Accentuate the positive
RolloTomasi | California | 04/21/2002
(4 out of 5 stars)
"Terry Zwigoff's "Ghost World" is that rarest of hybrids -- a human comedy, brilliantly and bizarrely funny, but suffused with a profound sense of melancholia. The experience of watching it is deliriously pleasurable, but the humor emerges from the film's unfailingly generous reservoir of empathy; by the end, you're not sure whether to respond to these characters with laughter or with love. It is quite clear that Zwigoff feels both.And that's what critics of this fine film have overlooked -- that although 17-year-old Enid (Thora Birch) looks at the world with bitter, unremittingly sarcastic eyes, "Ghost World" couldn't be less cynical or judgmental if it tried. Of all the characters on display, most of whom Enid despises and ridicules, there isn't a single one who isn't really good at heart; even the art teacher (a ridiculously funny Illeana Douglas), who has been derided as a one-dimensional caricature, has an untouchable core of decency.Indeed, the character for whom "Ghost World" retains the harshest criticism is Enid herself. As much as we adore her terrifying intelligence, her single-mindedly retro fashion sense, and her contempt for all things phony and pretentious, we aren't allowed to forget her self-destructive habits or her unwillingness to grow up even as the world around her charges resolutely forward.
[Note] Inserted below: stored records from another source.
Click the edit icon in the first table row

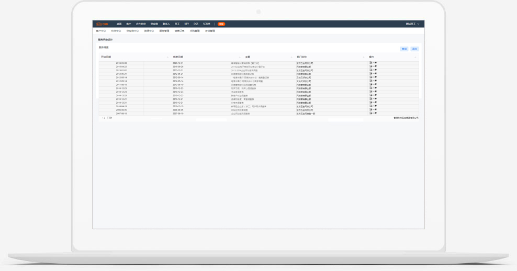point(370,63)
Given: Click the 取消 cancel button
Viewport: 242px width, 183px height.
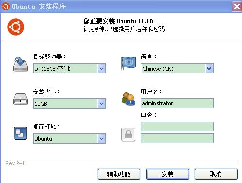Looking at the screenshot, I should pyautogui.click(x=216, y=174).
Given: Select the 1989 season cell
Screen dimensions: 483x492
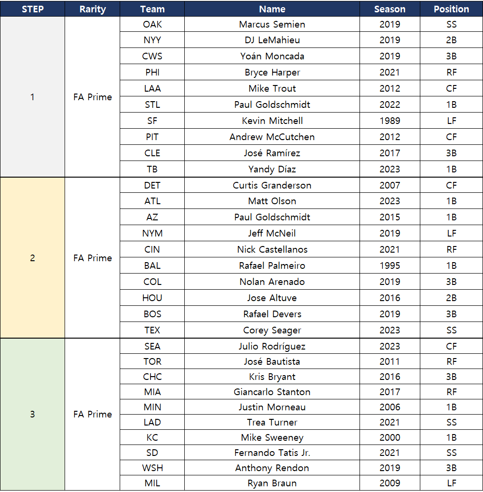Looking at the screenshot, I should (x=389, y=121).
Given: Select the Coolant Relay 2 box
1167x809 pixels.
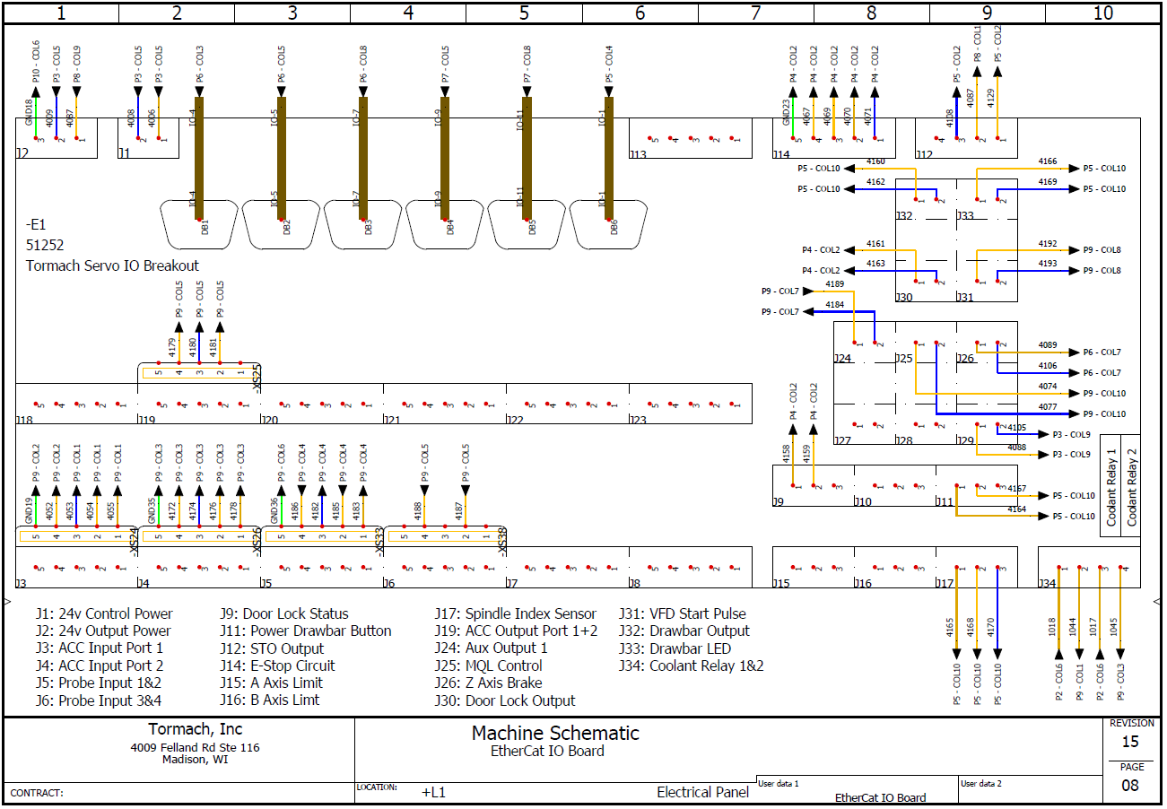Looking at the screenshot, I should click(x=1132, y=487).
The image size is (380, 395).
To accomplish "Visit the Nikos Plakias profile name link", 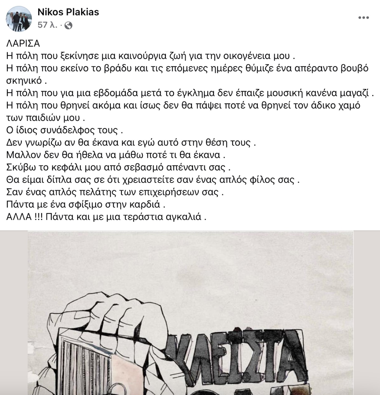I will pos(68,12).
Her best friend, Rebecca (Scarlett Johansson), once her partner in crime, has taken on a normalcy and sense of perspective that Enid finds tiresome, which is partly why she takes refuge in a lonely middle-aged bachelor named Seymour (Steve Buscemi, in a shoulda-been-Oscar-nominated performance). Their bond is at once improbable and emotionally convincing, and Zwigoff harmonizes Birch's and Buscemi's own highly idiosyncratic styles into a marvelous, unforced chemistry.Compassionate and subtly optimistic, "Ghost World" only falters slightly with a few misfired pop-culture references and an ending that's both ambiguous and too overstated, but even that misstep proves strangely satisfying. With a character as unforgettable as Enid, it's good to know that there's such a thing as closure -- even if it's open-ended closure."